About this exercise: Each entry is to be restated word for word, with nothing omitted.

....

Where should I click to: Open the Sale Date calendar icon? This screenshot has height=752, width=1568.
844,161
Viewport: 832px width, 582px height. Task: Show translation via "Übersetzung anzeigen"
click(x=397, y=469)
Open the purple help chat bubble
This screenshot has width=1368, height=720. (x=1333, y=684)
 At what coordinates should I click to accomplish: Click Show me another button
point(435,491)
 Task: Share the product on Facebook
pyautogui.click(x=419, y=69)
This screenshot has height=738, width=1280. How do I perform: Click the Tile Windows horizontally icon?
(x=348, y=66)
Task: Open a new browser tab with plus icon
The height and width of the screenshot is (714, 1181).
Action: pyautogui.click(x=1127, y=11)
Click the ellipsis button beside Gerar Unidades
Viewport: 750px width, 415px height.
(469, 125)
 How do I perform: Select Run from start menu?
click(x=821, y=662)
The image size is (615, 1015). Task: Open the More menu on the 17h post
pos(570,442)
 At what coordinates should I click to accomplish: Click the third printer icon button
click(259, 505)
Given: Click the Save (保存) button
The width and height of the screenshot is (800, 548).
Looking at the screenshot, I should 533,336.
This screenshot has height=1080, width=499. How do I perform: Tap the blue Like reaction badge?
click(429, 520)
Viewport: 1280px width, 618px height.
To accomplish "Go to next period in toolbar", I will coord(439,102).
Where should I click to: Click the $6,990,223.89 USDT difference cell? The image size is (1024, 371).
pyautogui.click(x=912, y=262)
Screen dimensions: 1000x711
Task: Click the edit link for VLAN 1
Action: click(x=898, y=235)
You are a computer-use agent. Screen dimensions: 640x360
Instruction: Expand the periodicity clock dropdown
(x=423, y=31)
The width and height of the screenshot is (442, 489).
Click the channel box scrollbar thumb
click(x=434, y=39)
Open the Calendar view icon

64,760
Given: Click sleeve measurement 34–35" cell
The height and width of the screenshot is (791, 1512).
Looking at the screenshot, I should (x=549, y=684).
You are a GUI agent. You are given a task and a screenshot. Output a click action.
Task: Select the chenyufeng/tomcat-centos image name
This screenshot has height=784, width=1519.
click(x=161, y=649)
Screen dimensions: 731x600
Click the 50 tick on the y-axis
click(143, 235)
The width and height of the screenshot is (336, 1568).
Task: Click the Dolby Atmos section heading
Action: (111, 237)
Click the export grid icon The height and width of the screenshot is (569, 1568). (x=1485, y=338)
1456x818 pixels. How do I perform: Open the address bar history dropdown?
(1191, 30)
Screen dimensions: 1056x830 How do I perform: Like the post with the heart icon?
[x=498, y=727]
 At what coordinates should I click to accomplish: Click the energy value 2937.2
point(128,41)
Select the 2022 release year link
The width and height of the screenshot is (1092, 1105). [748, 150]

....

Task solution:
Where should I click to: Open the Sale Date calendar icon? This screenshot has height=752, width=1568.
844,161
Viewport: 832px width, 582px height. Task: Show translation via "Übersetzung anzeigen"
click(x=397, y=469)
Open the purple help chat bubble
This screenshot has width=1368, height=720. (x=1333, y=684)
 At what coordinates should I click to accomplish: Click Show me another button
point(435,491)
 Task: Share the product on Facebook
pyautogui.click(x=419, y=69)
This screenshot has height=738, width=1280. How do I perform: Click the Tile Windows horizontally icon?
(x=348, y=66)
Task: Open a new browser tab with plus icon
The height and width of the screenshot is (714, 1181).
Action: pyautogui.click(x=1127, y=11)
Click the ellipsis button beside Gerar Unidades
Viewport: 750px width, 415px height.
(469, 125)
 How do I perform: Select Run from start menu?
click(x=821, y=662)
The image size is (615, 1015). Task: Open the More menu on the 17h post
pos(570,442)
 At what coordinates should I click to accomplish: Click the third printer icon button
click(259, 505)
Given: Click the Save (保存) button
The width and height of the screenshot is (800, 548).
Looking at the screenshot, I should 533,336.
This screenshot has height=1080, width=499. How do I perform: Tap the blue Like reaction badge?
click(429, 520)
Viewport: 1280px width, 618px height.
To accomplish "Go to next period in toolbar", I will coord(439,102).
Where should I click to: Click the $6,990,223.89 USDT difference cell? The image size is (1024, 371).
pyautogui.click(x=912, y=262)
Screen dimensions: 1000x711
Task: Click the edit link for VLAN 1
Action: click(x=898, y=235)
You are a computer-use agent. Screen dimensions: 640x360
Instruction: Expand the periodicity clock dropdown
(x=423, y=31)
The width and height of the screenshot is (442, 489).
Click the channel box scrollbar thumb
click(x=434, y=39)
Open the Calendar view icon

64,760
Given: Click sleeve measurement 34–35" cell
The height and width of the screenshot is (791, 1512).
Looking at the screenshot, I should (x=549, y=684).
You are a GUI agent. You are given a task and a screenshot. Output a click action.
Task: Select the chenyufeng/tomcat-centos image name
This screenshot has height=784, width=1519.
click(x=161, y=649)
Screen dimensions: 731x600
Click the 50 tick on the y-axis
click(143, 235)
The width and height of the screenshot is (336, 1568).
Task: Click the Dolby Atmos section heading
Action: (111, 237)
Click the export grid icon The height and width of the screenshot is (569, 1568). (x=1485, y=338)
1456x818 pixels. How do I perform: Open the address bar history dropdown?
(1191, 30)
Screen dimensions: 1056x830 How do I perform: Like the post with the heart icon?
[x=498, y=727]
 At what coordinates should I click to accomplish: Click the energy value 2937.2
point(128,41)
Select the 2022 release year link
The width and height of the screenshot is (1092, 1105). [748, 150]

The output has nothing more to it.